Há um ano, a Micron valia 100 bilhões de dólares. Hoje, ultrapassa um trilhão. O motivo: a inteligência artificial. A Nvidia, gigante dos chips gráficos, a impulsionou a fabricar memórias especializadas para data centers. A Micron deixou para trás sua cultura de economia extrema para se tornar um fornecedor-chave na nova corrida tecnológica.
O salto técnico: memórias de alta largura de banda 🚀
O segredo está nas memórias HBM (High Bandwidth Memory). A Micron desenvolve chips empilhados que oferecem maior velocidade e menor consumo. Esses módulos são essenciais para os aceleradores de IA da Nvidia, como o H100 ou o B200. A demanda é tão alta que a Micron vendeu toda a sua produção de 2024 e 2025. A empresa passou de fabricar chips genéricos a projetar produtos exclusivos para um cliente dominante.
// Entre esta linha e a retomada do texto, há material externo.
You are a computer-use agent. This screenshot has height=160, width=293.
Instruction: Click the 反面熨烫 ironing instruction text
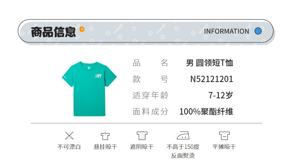point(183,156)
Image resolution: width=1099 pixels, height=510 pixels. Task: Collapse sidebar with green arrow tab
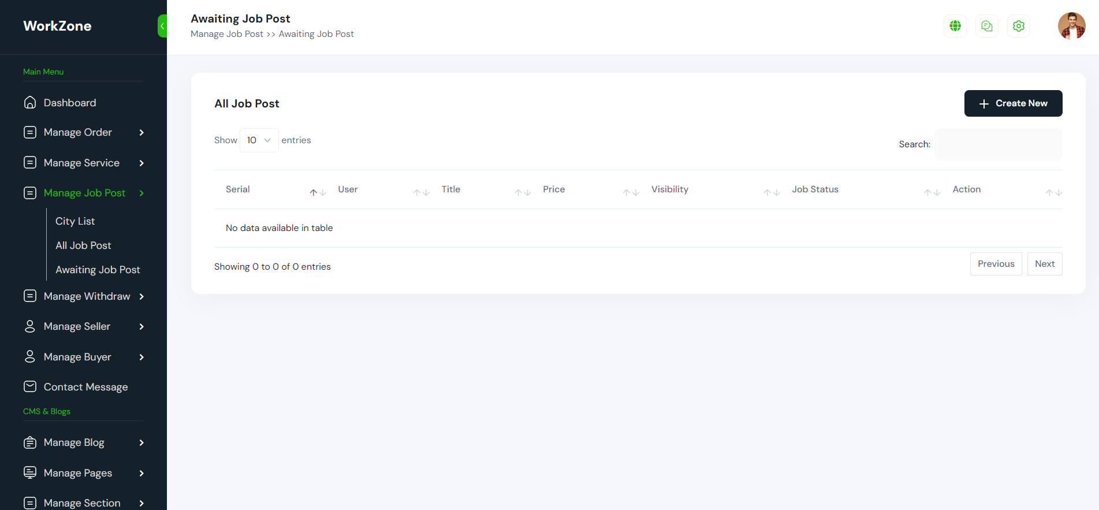click(x=162, y=26)
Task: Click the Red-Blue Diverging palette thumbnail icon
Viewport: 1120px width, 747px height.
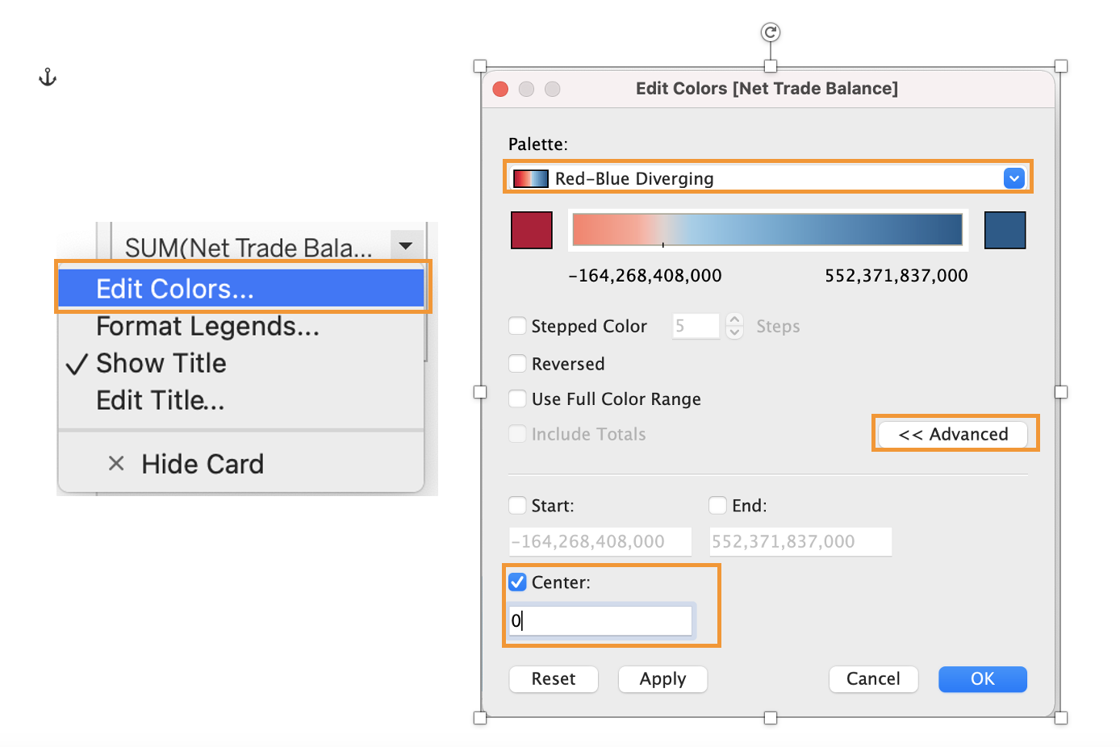Action: pos(531,179)
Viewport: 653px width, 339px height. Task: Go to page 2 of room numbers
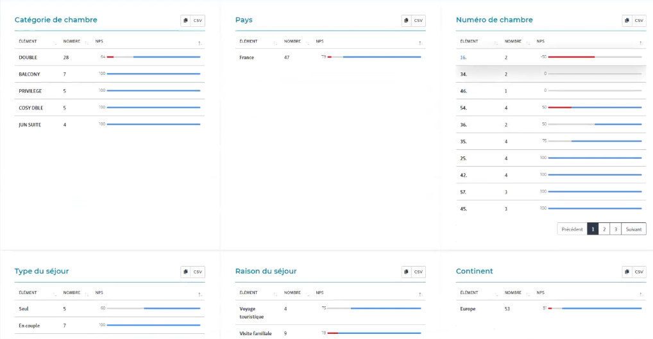(604, 229)
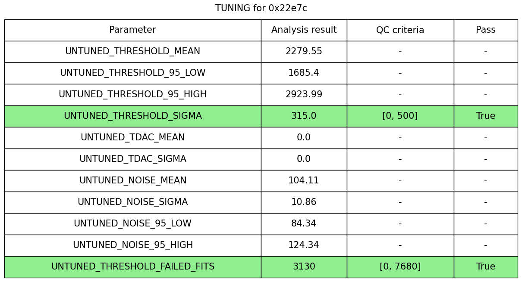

O lado sombrio do boom: seu próximo celular vai custar um rim 😅
Enquanto a Micron comemora seus números recordes, nós, mortais comuns, olhamos com desconfiança para o preço da eletrônica. Acontece que fabricar chips para IA consome wafers e capacidade de produção que antes eram usados para memórias de celulares e laptops. Portanto, não se surpreenda se o próximo iPhone custar como um carro pequeno. Mas, ei, pelo menos a IA poderá escrever piadas ruins sobre como tudo está caro.